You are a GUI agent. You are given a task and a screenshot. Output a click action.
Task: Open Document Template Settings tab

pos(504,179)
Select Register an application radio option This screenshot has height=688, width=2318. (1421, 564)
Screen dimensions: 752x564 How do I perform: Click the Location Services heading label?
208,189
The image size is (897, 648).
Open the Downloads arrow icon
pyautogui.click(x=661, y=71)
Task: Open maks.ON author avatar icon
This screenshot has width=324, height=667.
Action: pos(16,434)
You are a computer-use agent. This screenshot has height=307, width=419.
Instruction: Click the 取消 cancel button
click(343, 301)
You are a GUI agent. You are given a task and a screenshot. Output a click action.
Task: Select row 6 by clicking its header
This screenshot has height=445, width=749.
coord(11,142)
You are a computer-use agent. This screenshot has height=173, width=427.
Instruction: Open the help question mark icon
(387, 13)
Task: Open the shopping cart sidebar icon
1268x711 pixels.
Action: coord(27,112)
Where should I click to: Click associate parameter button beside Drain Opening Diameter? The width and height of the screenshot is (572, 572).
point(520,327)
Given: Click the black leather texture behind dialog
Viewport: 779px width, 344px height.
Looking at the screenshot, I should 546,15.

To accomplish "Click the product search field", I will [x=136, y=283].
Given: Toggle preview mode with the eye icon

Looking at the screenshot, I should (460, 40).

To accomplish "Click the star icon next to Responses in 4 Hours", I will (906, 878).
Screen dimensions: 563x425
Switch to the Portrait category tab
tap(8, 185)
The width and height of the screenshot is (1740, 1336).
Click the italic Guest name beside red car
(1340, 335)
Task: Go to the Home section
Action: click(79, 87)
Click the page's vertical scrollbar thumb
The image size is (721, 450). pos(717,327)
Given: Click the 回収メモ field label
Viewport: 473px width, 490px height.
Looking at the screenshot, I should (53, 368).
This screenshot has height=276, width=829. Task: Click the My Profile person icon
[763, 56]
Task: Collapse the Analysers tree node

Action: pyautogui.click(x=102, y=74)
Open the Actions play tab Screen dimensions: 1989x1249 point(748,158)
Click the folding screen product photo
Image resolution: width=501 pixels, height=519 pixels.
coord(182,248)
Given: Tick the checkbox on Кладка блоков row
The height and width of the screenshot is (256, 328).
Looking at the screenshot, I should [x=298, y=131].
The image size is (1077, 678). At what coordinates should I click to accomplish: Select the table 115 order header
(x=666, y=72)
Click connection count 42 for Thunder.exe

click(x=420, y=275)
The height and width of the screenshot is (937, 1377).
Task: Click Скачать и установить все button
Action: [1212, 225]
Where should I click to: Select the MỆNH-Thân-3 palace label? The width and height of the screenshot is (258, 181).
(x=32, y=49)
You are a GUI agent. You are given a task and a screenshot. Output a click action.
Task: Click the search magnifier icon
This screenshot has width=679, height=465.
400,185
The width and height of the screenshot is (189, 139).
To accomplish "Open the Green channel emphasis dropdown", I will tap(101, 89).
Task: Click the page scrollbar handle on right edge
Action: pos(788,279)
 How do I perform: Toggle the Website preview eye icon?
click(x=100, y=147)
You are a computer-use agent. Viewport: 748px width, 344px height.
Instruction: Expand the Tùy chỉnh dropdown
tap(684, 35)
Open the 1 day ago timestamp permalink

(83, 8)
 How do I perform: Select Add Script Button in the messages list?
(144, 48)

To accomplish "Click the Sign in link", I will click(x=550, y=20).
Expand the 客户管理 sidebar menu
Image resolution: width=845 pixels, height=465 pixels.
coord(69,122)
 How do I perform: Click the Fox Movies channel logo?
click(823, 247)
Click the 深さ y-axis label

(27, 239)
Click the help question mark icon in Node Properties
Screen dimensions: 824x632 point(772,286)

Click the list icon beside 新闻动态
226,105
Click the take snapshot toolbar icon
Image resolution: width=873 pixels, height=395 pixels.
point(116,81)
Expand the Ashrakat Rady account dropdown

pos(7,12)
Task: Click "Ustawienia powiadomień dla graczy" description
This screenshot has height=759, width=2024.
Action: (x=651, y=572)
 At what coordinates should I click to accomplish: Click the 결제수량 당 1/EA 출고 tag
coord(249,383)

• Request:
Rewrite every entry above, swapping "question mark icon" for "question-mark button" and leaving everything else unchanged.

• Solution for this problem:
You are a GUI agent. You are given a task and a screenshot. Output a click action.
Task: Open Document Template Settings tab

pos(504,179)
Select Register an application radio option This screenshot has height=688, width=2318. (1421, 564)
Screen dimensions: 752x564 How do I perform: Click the Location Services heading label?
208,189
The image size is (897, 648).
Open the Downloads arrow icon
pyautogui.click(x=661, y=71)
Task: Open maks.ON author avatar icon
This screenshot has width=324, height=667.
Action: pos(16,434)
You are a computer-use agent. This screenshot has height=307, width=419.
Instruction: Click the 取消 cancel button
click(343, 301)
You are a GUI agent. You are given a task and a screenshot. Output a click action.
Task: Select row 6 by clicking its header
This screenshot has height=445, width=749.
coord(11,142)
You are a computer-use agent. This screenshot has height=173, width=427.
Instruction: Open the help question-mark button
(387, 13)
Task: Open the shopping cart sidebar icon
1268x711 pixels.
Action: coord(27,112)
Where should I click to: Click associate parameter button beside Drain Opening Diameter? The width and height of the screenshot is (572, 572).
point(520,327)
Given: Click the black leather texture behind dialog
Viewport: 779px width, 344px height.
Looking at the screenshot, I should 546,15.

To accomplish "Click the product search field", I will [x=136, y=283].
Given: Toggle preview mode with the eye icon

Looking at the screenshot, I should (460, 40).

To accomplish "Click the star icon next to Responses in 4 Hours", I will (906, 878).
Screen dimensions: 563x425
Switch to the Portrait category tab
tap(8, 185)
The width and height of the screenshot is (1740, 1336).
Click the italic Guest name beside red car
(1340, 335)
Task: Go to the Home section
Action: click(79, 87)
Click the page's vertical scrollbar thumb
The image size is (721, 450). pos(717,327)
Given: Click the 回収メモ field label
Viewport: 473px width, 490px height.
Looking at the screenshot, I should (53, 368).
This screenshot has height=276, width=829. Task: Click the My Profile person icon
[763, 56]
Task: Collapse the Analysers tree node

Action: pyautogui.click(x=102, y=74)
Open the Actions play tab Screen dimensions: 1989x1249 point(748,158)
Click the folding screen product photo
Image resolution: width=501 pixels, height=519 pixels.
coord(182,248)
Given: Tick the checkbox on Кладка блоков row
The height and width of the screenshot is (256, 328).
Looking at the screenshot, I should [x=298, y=131].
The image size is (1077, 678). At what coordinates should I click to accomplish: Select the table 115 order header
(x=666, y=72)
Click connection count 42 for Thunder.exe

click(x=420, y=275)
The height and width of the screenshot is (937, 1377).
Task: Click Скачать и установить все button
Action: [1212, 225]
Where should I click to: Select the MỆNH-Thân-3 palace label? The width and height of the screenshot is (258, 181).
(x=32, y=49)
You are a GUI agent. You are given a task and a screenshot. Output a click action.
Task: Click the search magnifier icon
This screenshot has width=679, height=465.
400,185
The width and height of the screenshot is (189, 139).
To accomplish "Open the Green channel emphasis dropdown", I will tap(101, 89).
Task: Click the page scrollbar handle on right edge
Action: pos(788,279)
 How do I perform: Toggle the Website preview eye icon?
click(x=100, y=147)
You are a computer-use agent. Viewport: 748px width, 344px height.
Instruction: Expand the Tùy chỉnh dropdown
tap(684, 35)
Open the 1 day ago timestamp permalink

(83, 8)
 How do I perform: Select Add Script Button in the messages list?
(144, 48)

To accomplish "Click the Sign in link", I will click(x=550, y=20).
Expand the 客户管理 sidebar menu
Image resolution: width=845 pixels, height=465 pixels.
coord(69,122)
 How do I perform: Click the Fox Movies channel logo?
click(823, 247)
Click the 深さ y-axis label

(27, 239)
Click the help question-mark button in Node Properties
Screen dimensions: 824x632 point(772,286)

Click the list icon beside 新闻动态
226,105
Click the take snapshot toolbar icon
Image resolution: width=873 pixels, height=395 pixels.
point(116,81)
Expand the Ashrakat Rady account dropdown

pos(7,12)
Task: Click "Ustawienia powiadomień dla graczy" description
This screenshot has height=759, width=2024.
Action: (x=651, y=572)
 At what coordinates should I click to accomplish: Click the 결제수량 당 1/EA 출고 tag
coord(249,383)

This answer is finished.